- Source extract

= = = =

Repeated dosing with risperidone, an antipsychotic drug used to treat disorganized or psychotic thinking, was effective in blunting the euphoric highs associated with cocaine use in nine human volunteers.

The subjects treated with low doses of risperidone for 5 days prior to receiving intravenous (IV) cocaine reported perceiving less of a high than they did from the same amount of IV cocaine received prior to the risperidone pretreatment. The scientists from the UCLA School of Medicine who conducted the study say that risperidone reduced the high a significant but modest degree, about 15 percent.

Previous studies using a single dose of dopamine antagonists failed to reduce the perceived effects of cocaine. The UCLA scientists concluded that repeated dosing, rather than a single treatment, may be necessary. Medications such as risperidone block specific dopamine and serotonin receptors, elements of the brain circuitry that are thought to play a role in the perception of pleasure and in craving.

  • WHAT IT MEANS: Although risperidone effectively blocked dopamine receptors, there was only a modest reduction in cocaine-induced euphoria, suggesting that mechanisms other than those receptors may be important in drug induced euphoria. A better understanding of the neurochemical basis for stimulant-based euphoria is critical to the development of better treatments for stimulant addiction.

Lead investigator Dr. Thomas F. Newton published the study in issue 102:3 of Psychiatry Research.

= = = =

- Check your understanding
A: Please list every named person, institution, and journal that appears in the risperidone passage.
B: Copy word for word the stretch of the risperidone passage from "Repeated dosing with" through "nine human volunteers.".

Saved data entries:
= = = =

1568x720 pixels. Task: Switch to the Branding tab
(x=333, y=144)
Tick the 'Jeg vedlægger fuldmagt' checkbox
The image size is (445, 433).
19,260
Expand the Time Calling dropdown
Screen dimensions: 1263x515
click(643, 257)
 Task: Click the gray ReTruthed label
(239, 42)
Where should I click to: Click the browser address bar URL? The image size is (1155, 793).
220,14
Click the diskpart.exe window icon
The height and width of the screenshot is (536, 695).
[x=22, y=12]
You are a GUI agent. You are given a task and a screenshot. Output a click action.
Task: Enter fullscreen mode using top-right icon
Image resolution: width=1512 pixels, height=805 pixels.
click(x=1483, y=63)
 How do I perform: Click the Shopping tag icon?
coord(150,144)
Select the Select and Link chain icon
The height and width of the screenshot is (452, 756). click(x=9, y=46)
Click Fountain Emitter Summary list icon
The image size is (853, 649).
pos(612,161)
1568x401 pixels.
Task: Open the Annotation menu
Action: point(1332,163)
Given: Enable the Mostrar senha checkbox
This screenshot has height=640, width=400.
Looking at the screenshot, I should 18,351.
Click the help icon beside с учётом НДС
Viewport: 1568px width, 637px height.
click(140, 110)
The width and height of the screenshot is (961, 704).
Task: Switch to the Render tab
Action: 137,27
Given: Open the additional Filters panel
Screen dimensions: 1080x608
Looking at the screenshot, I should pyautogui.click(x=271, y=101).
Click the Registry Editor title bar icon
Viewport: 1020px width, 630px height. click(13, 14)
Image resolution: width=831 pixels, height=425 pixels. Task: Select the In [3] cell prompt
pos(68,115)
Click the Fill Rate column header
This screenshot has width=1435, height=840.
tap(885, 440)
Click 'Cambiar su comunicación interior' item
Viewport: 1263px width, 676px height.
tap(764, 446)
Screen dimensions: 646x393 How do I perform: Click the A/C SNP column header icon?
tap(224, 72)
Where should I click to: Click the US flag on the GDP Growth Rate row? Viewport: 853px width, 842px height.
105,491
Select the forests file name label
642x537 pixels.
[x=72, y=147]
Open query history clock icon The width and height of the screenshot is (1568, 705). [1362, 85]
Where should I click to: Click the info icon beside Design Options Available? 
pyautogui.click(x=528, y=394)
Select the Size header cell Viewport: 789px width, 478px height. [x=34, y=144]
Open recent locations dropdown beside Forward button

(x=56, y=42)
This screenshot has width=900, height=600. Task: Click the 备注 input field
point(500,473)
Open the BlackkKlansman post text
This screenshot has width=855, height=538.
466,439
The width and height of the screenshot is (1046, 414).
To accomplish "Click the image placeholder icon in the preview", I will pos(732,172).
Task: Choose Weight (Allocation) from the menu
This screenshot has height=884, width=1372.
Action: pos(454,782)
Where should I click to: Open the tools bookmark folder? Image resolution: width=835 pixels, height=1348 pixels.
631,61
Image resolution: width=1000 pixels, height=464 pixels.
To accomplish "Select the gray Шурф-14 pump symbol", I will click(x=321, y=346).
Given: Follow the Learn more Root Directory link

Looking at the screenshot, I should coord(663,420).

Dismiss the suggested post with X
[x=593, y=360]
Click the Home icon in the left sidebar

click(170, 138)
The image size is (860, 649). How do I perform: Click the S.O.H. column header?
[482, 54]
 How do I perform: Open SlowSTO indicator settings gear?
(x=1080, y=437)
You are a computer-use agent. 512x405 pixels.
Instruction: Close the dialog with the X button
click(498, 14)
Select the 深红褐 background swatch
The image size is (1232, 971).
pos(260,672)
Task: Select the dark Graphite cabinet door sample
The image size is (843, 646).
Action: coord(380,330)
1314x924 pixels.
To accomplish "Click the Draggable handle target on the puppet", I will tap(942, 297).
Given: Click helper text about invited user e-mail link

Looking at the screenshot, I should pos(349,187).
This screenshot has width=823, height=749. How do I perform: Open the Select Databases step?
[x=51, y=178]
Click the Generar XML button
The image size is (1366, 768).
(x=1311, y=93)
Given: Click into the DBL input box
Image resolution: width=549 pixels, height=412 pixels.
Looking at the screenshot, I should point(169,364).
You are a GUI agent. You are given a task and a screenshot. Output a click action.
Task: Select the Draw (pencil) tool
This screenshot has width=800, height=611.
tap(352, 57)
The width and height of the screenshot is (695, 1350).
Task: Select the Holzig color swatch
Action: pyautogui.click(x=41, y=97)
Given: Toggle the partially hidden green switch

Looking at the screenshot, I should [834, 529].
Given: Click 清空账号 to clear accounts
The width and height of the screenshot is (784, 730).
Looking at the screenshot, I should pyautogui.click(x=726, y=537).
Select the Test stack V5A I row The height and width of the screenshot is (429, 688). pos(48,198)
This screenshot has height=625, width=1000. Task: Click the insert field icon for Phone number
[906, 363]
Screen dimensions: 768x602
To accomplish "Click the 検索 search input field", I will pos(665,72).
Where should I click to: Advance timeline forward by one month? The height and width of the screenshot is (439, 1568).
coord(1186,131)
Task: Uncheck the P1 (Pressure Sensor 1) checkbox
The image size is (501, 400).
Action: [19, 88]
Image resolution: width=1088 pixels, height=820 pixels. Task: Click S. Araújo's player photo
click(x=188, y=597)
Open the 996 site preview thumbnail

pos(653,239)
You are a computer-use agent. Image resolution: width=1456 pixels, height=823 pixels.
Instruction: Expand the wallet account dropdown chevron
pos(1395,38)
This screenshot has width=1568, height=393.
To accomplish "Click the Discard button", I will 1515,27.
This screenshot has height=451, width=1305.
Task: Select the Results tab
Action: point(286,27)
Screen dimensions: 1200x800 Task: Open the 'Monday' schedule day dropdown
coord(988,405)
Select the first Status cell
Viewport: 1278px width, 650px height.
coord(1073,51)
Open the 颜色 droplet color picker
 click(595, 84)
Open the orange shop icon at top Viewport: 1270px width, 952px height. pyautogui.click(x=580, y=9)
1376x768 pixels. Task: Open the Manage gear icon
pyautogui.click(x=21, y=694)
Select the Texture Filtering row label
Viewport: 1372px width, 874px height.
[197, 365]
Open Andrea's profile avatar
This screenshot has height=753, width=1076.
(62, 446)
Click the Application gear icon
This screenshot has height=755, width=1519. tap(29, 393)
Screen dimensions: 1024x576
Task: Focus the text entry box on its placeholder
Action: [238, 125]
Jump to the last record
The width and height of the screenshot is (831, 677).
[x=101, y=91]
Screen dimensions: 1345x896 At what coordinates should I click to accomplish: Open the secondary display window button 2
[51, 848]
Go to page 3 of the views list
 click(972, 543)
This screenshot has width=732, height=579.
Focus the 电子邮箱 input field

= = = =

- Solutions per task
A:
- UCLA School of Medicine
- Dr. Thomas F. Newton
- Psychiatry Research

B:
Repeated dosing with risperidone, an antipsychotic drug used to treat disorganized or psychotic thinking, was effective in blunting the euphoric highs associated with cocaine use in nine human volunteers.